INFORMATION:
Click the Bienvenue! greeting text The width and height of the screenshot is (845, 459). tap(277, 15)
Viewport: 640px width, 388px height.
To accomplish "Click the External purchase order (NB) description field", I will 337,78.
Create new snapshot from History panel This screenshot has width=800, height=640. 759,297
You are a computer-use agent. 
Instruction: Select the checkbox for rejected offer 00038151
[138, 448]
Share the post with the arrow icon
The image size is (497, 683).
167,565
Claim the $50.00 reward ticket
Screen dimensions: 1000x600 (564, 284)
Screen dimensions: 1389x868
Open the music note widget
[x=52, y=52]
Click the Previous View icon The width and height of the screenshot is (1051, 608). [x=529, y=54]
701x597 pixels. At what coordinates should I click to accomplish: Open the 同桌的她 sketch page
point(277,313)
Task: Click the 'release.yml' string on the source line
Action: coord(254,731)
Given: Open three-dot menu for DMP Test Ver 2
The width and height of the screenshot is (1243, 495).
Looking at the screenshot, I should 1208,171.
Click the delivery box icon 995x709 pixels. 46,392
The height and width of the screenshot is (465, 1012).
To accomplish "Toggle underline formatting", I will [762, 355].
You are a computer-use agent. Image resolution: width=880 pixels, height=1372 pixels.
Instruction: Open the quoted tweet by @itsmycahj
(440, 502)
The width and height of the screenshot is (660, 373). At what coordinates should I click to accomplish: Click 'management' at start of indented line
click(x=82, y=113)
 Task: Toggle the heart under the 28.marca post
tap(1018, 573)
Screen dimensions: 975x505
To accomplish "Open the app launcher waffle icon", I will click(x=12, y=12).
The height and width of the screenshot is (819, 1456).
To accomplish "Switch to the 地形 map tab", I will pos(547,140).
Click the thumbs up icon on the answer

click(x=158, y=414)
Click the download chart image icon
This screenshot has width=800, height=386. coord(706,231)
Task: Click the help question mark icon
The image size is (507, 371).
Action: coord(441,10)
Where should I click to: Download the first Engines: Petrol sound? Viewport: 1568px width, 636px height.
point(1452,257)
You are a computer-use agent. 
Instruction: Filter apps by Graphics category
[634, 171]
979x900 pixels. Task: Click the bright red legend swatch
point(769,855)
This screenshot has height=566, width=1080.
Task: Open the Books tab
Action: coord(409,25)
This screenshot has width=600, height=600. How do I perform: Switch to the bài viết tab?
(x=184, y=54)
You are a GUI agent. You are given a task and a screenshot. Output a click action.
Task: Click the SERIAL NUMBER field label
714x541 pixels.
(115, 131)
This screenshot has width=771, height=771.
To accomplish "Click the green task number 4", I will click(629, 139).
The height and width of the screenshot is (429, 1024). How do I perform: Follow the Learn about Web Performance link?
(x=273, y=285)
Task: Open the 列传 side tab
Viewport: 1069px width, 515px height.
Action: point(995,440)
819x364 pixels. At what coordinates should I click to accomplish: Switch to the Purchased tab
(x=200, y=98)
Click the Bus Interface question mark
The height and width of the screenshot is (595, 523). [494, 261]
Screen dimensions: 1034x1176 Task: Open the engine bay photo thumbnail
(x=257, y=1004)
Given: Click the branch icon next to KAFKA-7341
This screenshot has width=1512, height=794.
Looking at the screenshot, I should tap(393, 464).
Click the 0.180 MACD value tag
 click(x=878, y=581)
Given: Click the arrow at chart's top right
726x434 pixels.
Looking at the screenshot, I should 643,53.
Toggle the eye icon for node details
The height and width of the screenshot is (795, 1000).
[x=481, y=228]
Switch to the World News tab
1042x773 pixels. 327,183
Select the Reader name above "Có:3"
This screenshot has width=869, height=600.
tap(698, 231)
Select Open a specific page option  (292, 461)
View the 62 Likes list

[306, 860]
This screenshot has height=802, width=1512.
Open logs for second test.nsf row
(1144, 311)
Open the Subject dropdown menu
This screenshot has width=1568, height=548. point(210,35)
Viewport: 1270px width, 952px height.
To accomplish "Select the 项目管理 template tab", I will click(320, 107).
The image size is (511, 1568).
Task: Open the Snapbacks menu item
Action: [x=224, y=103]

ACTIVITY:
Whenever a line of the entries contains the string "agent", copy that line.

ANSWER:
You are a computer-use agent. 
You are a computer-use agent. Image resolution: width=880 pixels, height=1372 pixels.
You are a computer-use agent. 
You are a GUI agent. You are given a task and a screenshot. Output a click action.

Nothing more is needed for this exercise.